Anvisa aprova donanemabe no tratamento da doença de Alzheimer
Estudos indicam que o donanemabe reduz até 35% da progressão do Alzheimer em 76 semanas
A Agência Nacional de Vigilância Sanitária (Anvisa) autorizou o uso do donanemabe, um medicamento inovador para o tratamento inicial da doença de Alzheimer. Esta terapia imunológica representa um avanço significativo ao reduzir os depósitos proteicos associados à progressão da enfermidade.
O Alzheimer, principal tipo de demência, responde por cerca de 70% dos casos mundialmente. No Brasil, a situação é alarmante: o Relatório Nacional sobre a Demência (RENADE), divulgado pelo Ministério da Saúde em setembro de 2024, revela que 80% dos pacientes não recebem diagnóstico, ficando sem o tratamento necessário.
O reconhecimento clínico da doença geralmente começa após o paciente ou seus familiares perceberem episódios frequentes de perda de memória e dificuldades cognitivas. A partir daí, exames específicos são aplicados para avaliar o grau de comprometimento das funções mentais e da autonomia nas atividades diárias.
Segundo o mesmo relatório, cerca de 8,5% dos brasileiros com 60 anos ou mais apresentam algum tipo de demência, o que equivale a cerca de 2,7 milhões de pessoas. Com o envelhecimento da população, especialistas alertam que esse número pode quase triplicar até 2050, intensificando a necessidade de tratamentos mais eficazes e acessíveis.
A doença provoca o declínio progressivo da memória, da linguagem, do comportamento e da capacidade funcional. Esse avanço está relacionado ao acúmulo anormal das proteínas tau e beta-amiloide no cérebro, que levam à morte dos neurônios e aceleram o quadro neurodegenerativo.
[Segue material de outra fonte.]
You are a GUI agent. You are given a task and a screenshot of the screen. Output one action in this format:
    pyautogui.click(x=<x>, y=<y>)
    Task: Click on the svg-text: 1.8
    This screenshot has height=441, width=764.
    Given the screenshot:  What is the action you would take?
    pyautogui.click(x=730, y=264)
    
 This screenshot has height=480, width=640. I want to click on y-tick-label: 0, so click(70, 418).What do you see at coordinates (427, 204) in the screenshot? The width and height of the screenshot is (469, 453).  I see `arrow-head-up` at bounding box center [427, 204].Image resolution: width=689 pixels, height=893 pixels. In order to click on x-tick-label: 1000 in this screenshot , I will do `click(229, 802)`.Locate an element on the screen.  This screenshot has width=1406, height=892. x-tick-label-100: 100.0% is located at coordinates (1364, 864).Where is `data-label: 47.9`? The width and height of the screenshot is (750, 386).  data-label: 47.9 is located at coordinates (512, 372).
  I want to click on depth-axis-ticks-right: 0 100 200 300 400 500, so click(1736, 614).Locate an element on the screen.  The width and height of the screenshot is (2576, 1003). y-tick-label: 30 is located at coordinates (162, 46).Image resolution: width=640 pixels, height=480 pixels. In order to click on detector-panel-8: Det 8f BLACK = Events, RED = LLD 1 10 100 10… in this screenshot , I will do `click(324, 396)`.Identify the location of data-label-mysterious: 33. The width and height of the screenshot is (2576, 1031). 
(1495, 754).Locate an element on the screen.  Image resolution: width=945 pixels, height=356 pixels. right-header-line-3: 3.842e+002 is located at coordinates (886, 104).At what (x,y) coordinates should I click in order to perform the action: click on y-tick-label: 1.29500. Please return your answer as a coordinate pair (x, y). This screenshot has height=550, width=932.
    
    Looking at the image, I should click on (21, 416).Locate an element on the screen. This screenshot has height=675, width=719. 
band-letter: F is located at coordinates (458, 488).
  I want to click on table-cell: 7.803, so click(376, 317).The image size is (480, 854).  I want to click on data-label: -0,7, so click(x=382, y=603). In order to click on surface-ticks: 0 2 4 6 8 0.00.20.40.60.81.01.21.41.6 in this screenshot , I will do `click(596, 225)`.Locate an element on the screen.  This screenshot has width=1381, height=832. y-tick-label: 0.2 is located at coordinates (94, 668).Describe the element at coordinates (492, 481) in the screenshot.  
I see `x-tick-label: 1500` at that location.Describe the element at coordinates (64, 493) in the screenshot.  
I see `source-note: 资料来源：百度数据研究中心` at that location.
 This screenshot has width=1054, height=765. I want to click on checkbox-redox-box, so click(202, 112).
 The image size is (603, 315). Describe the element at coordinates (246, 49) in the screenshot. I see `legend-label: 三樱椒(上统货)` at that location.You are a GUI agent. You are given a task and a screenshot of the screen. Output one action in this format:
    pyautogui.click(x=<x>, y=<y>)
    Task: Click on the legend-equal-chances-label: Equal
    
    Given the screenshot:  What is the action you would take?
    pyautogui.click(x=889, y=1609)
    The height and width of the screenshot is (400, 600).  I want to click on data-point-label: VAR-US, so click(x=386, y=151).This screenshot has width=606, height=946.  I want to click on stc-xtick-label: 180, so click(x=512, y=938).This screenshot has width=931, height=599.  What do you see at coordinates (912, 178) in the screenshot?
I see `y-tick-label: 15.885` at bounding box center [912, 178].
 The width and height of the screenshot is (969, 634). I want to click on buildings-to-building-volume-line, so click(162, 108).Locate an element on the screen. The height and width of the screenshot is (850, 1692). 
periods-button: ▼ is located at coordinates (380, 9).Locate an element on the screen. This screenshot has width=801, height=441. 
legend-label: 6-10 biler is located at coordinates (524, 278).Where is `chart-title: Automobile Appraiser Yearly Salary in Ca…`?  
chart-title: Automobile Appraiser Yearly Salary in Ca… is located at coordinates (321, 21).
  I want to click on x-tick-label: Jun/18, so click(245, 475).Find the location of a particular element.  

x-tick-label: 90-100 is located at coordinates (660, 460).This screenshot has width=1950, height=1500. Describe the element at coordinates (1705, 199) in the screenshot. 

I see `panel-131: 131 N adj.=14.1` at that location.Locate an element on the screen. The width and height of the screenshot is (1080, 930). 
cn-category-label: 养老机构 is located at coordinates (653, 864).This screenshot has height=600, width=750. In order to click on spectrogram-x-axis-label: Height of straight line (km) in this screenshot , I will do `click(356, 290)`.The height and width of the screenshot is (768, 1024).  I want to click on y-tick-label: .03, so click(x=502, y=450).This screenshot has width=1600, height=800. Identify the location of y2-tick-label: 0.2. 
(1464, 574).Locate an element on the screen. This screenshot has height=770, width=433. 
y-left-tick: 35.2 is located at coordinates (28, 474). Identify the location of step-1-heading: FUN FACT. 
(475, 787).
O donanemabe, anticorpo monoclonal recentemente aprovado, atua diretamente na remoção das placas de beta-amiloide, diferentemente dos medicamentos tradicionais como donepezila, rivastigmina e galantamina, que apenas aumentam a disponibilidade de acetilcolina para aliviar sintomas cognitivos. Segundo a neurologista Polyana Piza, gerente do programa de Neurologia do Hospital Israelita Albert Einstein, o novo medicamento representa um avanço ao tentar modificar a progressão da doença, não se limitando a tratar apenas os sintomas.
Estudos indicam que, após 76 semanas de tratamento, o donanemabe pode reduzir em até 35% a progressão do Alzheimer em pacientes nos estágios iniciais da doença. Contudo, especialistas ressaltam que o benefício é restrito a esses estágios, pois a remoção das placas amiloides não reverte danos já estabelecidos no cérebro.
Embora eficaz, o tratamento apresenta riscos, ainda que pouco frequentes, como o aumento da ocorrência de Anormalidades de Imagem Relacionadas à Amiloide (ARIA), que podem provocar hemorragias cerebrais, inchaços e, em casos graves, levar à morte. Nos testes clínicos, 1,6% dos pacientes tratados com donanemabe sofreram eventos graves relacionados à ARIA, com três óbitos registrados.
O risco de complicações é maior em pessoas portadoras do gene apolipoproteína E ε4 (ApoE ε4), um importante marcador genético para a doença localizado no cromossomo 19. No Brasil, o teste para identificar esse gene está disponível apenas em laboratórios privados. Estudos apontam que pacientes sem cópias do ApoE ε4 têm risco significativamente menor de efeitos colaterais graves, com uma taxa de 0,8% e apenas um óbito registrado.
Devido a esses riscos, a indicação do donanemabe exige uma avaliação rigorosa, incluindo testes genéticos para detectar o ApoE ε4 e exames de imagem, como o PET amiloide, que confirma o acúmulo das proteínas no cérebro. Além disso, o medicamento é contraindicado para pacientes que fazem uso de anticoagulantes, comum entre idosos, o que limita ainda mais a elegibilidade, conforme explica Piza.
Preocupações com a segurança levaram o Comitê de Medicamentos para Uso Humano (CHMP), da Agência Europeia de Medicamentos (EMA), a rejeitar a autorização do donanemabe na Europa. Apesar de reconhecer sua eficácia na remoção das placas de beta-amiloide, a agência considerou que os benefícios clínicos são modestos e que os riscos superam as vantagens terapêuticas, inviabilizando a aprovação no continente.
Outro desafio para a adoção do medicamento no país é seu alto custo. Ainda sem preço definido no Brasil, o donanemabe não está disponível na rede privada nem no Sistema Único de Saúde (SUS). Especialistas apontam que, mesmo com a aprovação, o acesso à nova terapia pode ser dificultado pela questão financeira.